Exercise prompt: Please repeat the lines below, exactly and only, from the one that holds "You are a computer-use agent. 622x640 pixels." through the one that holds "Instruction: Choose the".
Top of Material for this task
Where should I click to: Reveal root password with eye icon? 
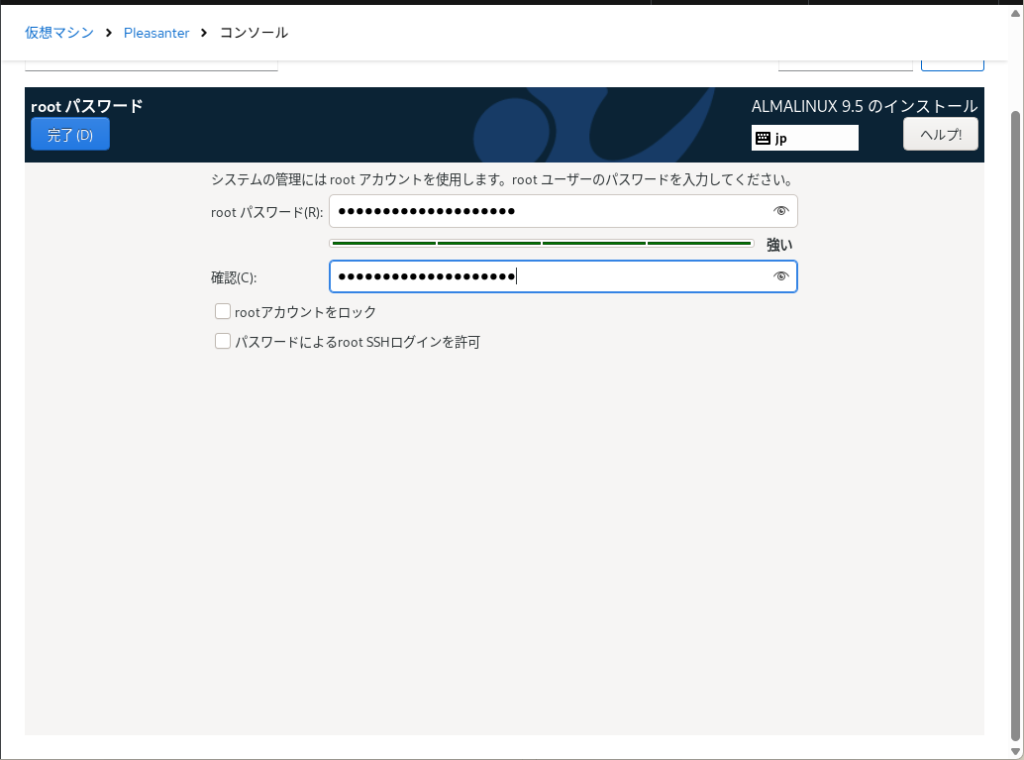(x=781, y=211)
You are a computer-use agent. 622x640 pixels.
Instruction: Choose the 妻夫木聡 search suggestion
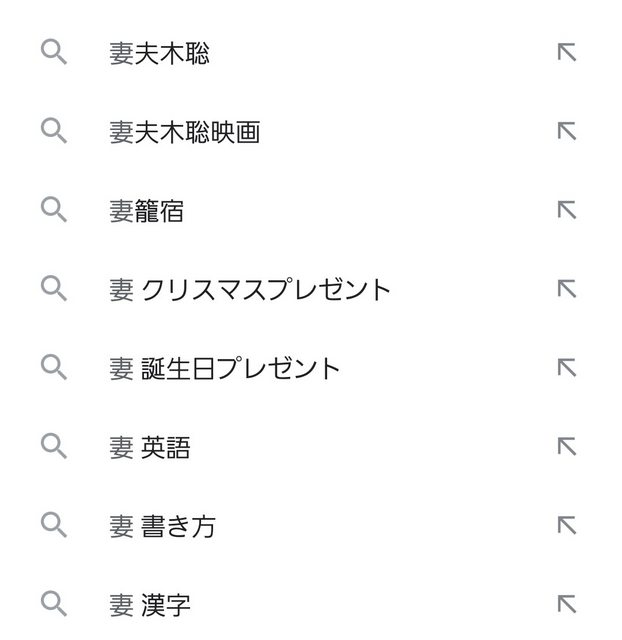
Bottom of Material for this task
Top of Material for this task
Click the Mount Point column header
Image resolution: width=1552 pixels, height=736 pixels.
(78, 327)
Bottom of Material for this task
Top of Material for this task
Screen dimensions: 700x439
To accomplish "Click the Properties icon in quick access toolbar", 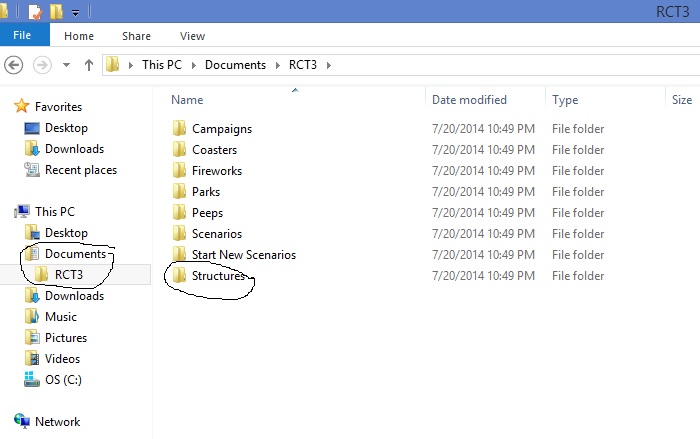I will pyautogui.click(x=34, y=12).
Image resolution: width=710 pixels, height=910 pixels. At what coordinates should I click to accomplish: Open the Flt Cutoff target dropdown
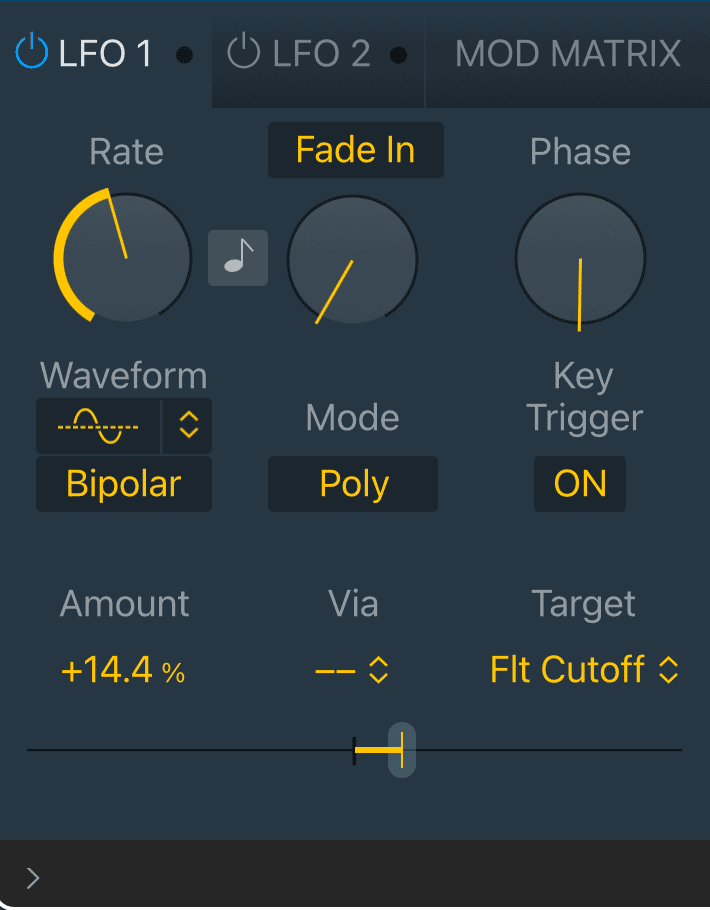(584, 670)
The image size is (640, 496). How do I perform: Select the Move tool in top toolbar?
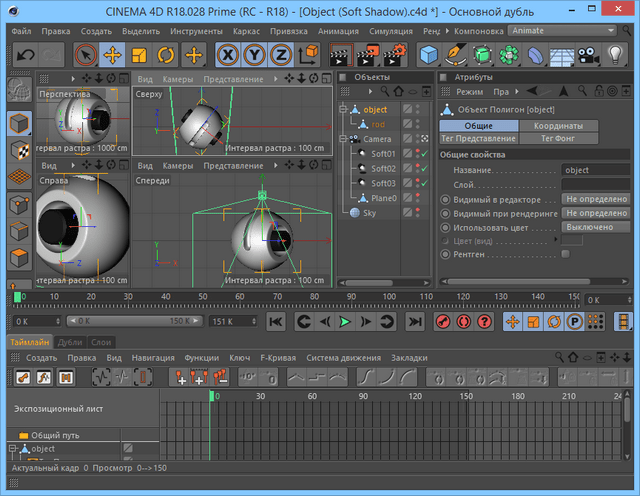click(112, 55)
Bottom of Material for this task
Your solution:
You are a computer-use agent. 622x640 pixels.
Instruction: Choose the 妻夫木聡 search suggestion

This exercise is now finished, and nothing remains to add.